- _Activity_:
Return the data below exactly, but only from the line containing "[Share to Facebook] (55, 835)" through the line containing "[צימרים לדתיים] (351, 50)", with both of those lines included.

- _Data supplied_:
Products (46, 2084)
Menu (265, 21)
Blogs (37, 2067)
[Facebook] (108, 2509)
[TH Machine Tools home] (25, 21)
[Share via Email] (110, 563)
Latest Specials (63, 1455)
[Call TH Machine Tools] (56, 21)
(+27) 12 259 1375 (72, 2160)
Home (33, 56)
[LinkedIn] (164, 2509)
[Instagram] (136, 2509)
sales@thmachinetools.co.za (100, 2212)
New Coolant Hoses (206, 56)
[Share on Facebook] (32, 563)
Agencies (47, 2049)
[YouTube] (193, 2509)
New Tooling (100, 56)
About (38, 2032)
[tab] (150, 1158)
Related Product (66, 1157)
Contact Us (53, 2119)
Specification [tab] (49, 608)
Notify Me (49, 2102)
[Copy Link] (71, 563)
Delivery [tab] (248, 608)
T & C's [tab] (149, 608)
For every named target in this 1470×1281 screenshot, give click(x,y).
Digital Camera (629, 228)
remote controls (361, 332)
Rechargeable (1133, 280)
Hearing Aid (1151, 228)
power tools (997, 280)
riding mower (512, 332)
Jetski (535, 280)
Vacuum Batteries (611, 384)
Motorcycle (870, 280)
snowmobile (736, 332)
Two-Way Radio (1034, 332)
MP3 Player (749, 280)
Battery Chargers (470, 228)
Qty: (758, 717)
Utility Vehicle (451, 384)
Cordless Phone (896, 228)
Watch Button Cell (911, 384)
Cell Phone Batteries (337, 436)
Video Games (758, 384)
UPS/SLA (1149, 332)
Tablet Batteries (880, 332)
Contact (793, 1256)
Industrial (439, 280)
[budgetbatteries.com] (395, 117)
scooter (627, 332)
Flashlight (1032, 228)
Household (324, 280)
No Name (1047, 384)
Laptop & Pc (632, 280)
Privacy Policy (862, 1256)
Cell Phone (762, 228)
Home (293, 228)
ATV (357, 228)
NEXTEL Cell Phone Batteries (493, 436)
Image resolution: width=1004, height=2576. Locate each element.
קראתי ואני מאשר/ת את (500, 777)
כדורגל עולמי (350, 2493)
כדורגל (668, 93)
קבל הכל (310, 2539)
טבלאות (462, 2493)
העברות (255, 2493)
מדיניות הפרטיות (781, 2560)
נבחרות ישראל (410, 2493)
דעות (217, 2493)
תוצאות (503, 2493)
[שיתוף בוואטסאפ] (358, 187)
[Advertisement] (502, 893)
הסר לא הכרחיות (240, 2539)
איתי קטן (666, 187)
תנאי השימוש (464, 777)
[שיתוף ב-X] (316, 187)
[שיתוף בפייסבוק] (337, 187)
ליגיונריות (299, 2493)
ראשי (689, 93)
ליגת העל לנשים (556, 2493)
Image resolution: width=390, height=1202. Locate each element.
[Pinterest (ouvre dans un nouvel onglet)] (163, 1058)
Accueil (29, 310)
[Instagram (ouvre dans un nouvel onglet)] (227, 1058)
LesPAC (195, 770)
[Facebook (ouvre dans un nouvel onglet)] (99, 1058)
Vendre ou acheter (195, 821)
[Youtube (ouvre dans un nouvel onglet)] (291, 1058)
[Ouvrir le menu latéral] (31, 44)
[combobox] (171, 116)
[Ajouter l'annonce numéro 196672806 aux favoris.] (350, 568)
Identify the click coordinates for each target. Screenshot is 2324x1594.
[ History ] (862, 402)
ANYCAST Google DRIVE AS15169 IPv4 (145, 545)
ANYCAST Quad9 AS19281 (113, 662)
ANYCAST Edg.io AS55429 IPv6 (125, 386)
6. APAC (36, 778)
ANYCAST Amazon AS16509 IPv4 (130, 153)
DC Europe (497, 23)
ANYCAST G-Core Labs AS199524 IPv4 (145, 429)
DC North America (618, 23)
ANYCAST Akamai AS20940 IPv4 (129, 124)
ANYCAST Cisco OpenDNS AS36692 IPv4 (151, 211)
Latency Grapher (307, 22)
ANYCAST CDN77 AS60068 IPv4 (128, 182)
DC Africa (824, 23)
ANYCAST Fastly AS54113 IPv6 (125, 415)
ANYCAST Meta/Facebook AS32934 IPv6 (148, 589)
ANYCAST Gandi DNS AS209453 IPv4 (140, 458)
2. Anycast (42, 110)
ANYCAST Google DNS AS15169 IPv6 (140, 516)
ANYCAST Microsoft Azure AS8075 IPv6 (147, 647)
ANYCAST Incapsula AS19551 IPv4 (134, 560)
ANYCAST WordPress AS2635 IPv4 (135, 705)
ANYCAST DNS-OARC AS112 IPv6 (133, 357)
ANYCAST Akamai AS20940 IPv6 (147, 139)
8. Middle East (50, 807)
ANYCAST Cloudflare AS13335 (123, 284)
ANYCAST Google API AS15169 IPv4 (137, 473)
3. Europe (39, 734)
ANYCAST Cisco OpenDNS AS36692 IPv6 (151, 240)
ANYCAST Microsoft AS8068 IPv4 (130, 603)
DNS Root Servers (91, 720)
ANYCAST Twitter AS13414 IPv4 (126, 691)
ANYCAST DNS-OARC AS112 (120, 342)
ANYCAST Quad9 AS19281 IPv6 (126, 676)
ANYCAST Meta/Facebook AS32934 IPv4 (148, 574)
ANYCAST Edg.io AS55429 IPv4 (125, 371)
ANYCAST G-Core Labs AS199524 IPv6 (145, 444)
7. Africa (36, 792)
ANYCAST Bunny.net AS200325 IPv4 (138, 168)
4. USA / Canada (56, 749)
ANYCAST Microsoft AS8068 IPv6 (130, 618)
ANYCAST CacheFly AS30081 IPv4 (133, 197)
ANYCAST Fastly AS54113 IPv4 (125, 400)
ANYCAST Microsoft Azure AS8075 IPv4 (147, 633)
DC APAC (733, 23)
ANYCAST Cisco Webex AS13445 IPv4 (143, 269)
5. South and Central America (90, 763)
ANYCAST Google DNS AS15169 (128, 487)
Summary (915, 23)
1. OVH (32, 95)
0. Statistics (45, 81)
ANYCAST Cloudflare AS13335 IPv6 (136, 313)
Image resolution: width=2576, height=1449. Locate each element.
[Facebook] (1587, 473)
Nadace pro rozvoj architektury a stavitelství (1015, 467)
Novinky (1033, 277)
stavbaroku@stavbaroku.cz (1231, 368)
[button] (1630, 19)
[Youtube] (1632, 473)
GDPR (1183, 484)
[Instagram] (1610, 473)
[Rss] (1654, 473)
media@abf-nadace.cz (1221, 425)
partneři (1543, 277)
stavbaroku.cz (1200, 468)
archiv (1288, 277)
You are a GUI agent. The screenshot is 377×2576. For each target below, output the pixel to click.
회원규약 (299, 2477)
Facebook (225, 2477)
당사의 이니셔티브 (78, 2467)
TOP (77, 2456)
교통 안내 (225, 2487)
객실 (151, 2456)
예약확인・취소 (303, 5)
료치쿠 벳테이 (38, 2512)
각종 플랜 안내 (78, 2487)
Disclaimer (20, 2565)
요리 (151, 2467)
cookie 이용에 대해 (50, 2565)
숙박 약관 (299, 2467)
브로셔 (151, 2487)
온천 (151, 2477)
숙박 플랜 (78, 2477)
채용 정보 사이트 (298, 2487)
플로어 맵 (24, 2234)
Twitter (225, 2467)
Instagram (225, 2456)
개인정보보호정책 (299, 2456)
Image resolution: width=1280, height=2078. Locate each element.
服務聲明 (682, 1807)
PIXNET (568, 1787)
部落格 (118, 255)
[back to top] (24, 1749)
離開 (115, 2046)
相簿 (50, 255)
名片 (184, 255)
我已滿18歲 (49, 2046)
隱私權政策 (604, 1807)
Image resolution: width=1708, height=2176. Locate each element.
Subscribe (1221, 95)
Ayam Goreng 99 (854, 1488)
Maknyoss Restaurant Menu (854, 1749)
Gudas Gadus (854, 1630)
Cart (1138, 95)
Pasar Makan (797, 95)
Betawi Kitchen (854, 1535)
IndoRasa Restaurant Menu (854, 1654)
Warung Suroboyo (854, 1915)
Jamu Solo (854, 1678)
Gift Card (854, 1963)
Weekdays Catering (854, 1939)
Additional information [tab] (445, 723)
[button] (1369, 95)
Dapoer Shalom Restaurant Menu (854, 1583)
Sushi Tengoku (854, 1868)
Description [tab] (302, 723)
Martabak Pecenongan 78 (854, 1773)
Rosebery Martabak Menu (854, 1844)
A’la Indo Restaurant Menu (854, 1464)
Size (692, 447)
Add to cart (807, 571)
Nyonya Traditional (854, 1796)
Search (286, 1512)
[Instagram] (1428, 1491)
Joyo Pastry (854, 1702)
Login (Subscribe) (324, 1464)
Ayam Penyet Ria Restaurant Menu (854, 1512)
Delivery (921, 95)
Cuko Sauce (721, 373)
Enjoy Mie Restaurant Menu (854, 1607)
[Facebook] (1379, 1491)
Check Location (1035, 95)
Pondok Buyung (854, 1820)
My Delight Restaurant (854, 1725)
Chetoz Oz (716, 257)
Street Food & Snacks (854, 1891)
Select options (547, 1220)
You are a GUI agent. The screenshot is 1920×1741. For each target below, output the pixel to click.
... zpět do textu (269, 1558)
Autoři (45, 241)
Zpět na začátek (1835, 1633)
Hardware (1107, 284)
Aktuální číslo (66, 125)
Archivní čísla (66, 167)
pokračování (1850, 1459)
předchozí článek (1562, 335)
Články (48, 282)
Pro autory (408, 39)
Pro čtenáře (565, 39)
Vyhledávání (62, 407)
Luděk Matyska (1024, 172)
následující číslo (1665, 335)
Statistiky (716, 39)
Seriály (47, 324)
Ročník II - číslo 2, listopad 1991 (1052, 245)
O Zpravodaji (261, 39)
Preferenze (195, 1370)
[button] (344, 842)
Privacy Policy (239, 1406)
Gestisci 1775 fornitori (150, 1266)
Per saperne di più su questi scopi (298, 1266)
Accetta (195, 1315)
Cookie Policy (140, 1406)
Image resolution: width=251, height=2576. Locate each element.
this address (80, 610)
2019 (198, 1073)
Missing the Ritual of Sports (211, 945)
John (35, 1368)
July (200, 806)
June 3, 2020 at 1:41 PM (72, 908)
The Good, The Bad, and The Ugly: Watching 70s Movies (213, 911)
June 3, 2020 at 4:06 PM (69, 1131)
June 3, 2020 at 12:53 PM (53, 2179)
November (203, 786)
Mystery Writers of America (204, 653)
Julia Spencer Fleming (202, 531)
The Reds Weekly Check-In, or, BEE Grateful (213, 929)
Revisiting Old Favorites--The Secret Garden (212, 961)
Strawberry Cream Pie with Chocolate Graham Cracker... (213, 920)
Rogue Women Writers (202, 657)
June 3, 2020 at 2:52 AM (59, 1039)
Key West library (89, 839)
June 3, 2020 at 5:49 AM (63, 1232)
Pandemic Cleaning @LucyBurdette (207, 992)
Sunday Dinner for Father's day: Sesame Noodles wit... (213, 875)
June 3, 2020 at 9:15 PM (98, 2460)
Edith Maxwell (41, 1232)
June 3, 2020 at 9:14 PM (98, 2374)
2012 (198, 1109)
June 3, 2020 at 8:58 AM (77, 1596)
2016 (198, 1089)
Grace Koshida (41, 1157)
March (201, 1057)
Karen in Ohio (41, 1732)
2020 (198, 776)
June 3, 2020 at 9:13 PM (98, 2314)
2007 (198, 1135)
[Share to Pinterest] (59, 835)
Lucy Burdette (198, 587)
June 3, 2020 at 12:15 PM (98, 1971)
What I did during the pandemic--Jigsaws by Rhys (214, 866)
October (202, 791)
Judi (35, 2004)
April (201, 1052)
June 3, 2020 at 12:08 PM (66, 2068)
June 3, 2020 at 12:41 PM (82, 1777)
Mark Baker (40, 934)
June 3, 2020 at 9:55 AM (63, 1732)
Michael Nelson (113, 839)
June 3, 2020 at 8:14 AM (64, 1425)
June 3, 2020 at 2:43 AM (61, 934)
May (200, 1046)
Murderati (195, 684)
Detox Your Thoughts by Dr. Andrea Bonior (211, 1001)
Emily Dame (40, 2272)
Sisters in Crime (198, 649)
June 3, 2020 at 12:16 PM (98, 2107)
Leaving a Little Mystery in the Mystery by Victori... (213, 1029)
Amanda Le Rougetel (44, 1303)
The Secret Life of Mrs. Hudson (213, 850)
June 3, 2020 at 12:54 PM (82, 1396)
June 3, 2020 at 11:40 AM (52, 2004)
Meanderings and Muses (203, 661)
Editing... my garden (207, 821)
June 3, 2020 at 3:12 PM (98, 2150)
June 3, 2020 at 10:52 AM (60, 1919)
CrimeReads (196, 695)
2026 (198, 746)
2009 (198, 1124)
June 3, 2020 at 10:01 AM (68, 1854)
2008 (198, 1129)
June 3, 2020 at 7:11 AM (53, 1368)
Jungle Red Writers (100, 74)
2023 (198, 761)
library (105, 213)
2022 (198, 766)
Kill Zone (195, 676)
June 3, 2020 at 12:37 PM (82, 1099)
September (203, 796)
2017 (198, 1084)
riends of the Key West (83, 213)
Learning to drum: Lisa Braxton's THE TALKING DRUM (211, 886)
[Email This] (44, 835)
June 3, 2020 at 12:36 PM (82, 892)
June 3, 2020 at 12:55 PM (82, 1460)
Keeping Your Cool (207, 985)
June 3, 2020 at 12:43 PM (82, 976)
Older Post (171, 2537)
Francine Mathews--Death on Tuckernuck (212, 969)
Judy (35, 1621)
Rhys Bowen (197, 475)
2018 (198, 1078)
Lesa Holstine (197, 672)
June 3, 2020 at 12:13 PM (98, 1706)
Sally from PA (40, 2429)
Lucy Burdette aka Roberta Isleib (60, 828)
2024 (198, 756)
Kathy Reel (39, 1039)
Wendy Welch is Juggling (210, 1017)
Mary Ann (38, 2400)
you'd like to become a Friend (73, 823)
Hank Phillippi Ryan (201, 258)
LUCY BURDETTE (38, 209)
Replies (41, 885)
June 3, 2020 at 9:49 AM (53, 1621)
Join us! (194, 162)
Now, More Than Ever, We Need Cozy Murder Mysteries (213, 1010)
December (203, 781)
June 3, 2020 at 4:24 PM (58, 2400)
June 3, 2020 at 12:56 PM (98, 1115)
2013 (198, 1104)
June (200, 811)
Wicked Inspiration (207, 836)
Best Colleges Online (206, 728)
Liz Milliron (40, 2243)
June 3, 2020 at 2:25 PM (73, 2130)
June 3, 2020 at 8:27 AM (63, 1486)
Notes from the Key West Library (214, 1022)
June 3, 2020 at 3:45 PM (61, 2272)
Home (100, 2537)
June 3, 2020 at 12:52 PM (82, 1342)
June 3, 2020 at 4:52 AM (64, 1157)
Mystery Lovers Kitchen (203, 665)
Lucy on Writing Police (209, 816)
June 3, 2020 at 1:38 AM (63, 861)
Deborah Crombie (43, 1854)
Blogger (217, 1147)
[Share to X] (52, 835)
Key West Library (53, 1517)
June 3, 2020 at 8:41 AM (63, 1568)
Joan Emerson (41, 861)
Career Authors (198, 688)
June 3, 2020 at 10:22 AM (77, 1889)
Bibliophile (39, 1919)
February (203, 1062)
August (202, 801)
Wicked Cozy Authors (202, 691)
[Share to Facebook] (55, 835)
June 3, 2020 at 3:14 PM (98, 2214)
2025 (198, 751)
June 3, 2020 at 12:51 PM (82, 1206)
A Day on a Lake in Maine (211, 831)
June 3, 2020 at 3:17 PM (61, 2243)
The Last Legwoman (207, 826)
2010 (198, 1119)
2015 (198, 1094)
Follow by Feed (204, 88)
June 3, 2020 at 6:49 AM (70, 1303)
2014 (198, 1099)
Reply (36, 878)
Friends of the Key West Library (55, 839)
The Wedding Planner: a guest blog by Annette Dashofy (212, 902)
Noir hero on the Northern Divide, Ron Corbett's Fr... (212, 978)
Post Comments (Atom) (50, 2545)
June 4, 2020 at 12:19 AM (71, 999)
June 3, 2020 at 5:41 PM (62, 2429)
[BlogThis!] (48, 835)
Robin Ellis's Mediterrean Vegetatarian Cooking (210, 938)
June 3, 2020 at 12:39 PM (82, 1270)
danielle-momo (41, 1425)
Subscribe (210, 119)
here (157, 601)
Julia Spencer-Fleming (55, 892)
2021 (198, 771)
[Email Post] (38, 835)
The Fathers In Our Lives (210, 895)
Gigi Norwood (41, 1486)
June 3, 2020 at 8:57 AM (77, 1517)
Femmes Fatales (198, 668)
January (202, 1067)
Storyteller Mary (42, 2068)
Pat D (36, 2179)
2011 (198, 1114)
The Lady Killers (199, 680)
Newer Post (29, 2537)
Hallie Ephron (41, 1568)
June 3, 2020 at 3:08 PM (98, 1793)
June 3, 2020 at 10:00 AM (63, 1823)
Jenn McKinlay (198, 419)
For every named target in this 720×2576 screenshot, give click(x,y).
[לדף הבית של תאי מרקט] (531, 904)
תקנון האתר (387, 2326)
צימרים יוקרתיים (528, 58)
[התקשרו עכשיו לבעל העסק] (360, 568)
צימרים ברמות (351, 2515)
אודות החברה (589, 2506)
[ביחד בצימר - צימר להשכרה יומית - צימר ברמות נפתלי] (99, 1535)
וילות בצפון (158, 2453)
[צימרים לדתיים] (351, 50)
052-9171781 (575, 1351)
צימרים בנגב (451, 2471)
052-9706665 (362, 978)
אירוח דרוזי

- _Answer to this problem_:
[Share to Facebook] (55, 835)
June 3, 2020 at 3:14 PM (98, 2214)
2025 (198, 751)
June 3, 2020 at 12:51 PM (82, 1206)
A Day on a Lake in Maine (211, 831)
June 3, 2020 at 3:17 PM (61, 2243)
The Last Legwoman (207, 826)
2010 (198, 1119)
2015 (198, 1094)
Follow by Feed (204, 88)
June 3, 2020 at 6:49 AM (70, 1303)
2014 (198, 1099)
Reply (36, 878)
Friends of the Key West Library (55, 839)
The Wedding Planner: a guest blog by Annette Dashofy (212, 902)
Noir hero on the Northern Divide, Ron Corbett's Fr... (212, 978)
Post Comments (Atom) (50, 2545)
June 4, 2020 at 12:19 AM (71, 999)
June 3, 2020 at 5:41 PM (62, 2429)
[BlogThis!] (48, 835)
Robin Ellis's Mediterrean Vegetatarian Cooking (210, 938)
June 3, 2020 at 12:39 PM (82, 1270)
danielle-momo (41, 1425)
Subscribe (210, 119)
here (157, 601)
Julia Spencer-Fleming (55, 892)
2021 (198, 771)
[Email Post] (38, 835)
The Fathers In Our Lives (210, 895)
Gigi Norwood (41, 1486)
June 3, 2020 at 8:57 AM (77, 1517)
Femmes Fatales (198, 668)
January (202, 1067)
Storyteller Mary (42, 2068)
Pat D (36, 2179)
2011 (198, 1114)
The Lady Killers (199, 680)
Newer Post (29, 2537)
Hallie Ephron (41, 1568)
June 3, 2020 at 3:08 PM (98, 1793)
June 3, 2020 at 10:00 AM (63, 1823)
Jenn McKinlay (198, 419)
For every named target in this 720×2576 screenshot, give click(x,y).
[לדף הבית של תאי מרקט] (531, 904)
תקנון האתר (387, 2326)
צימרים יוקרתיים (528, 58)
[התקשרו עכשיו לבעל העסק] (360, 568)
צימרים ברמות (351, 2515)
אודות החברה (589, 2506)
[ביחד בצימר - צימר להשכרה יומית - צימר ברמות נפתלי] (99, 1535)
וילות בצפון (158, 2453)
[צימרים לדתיים] (351, 50)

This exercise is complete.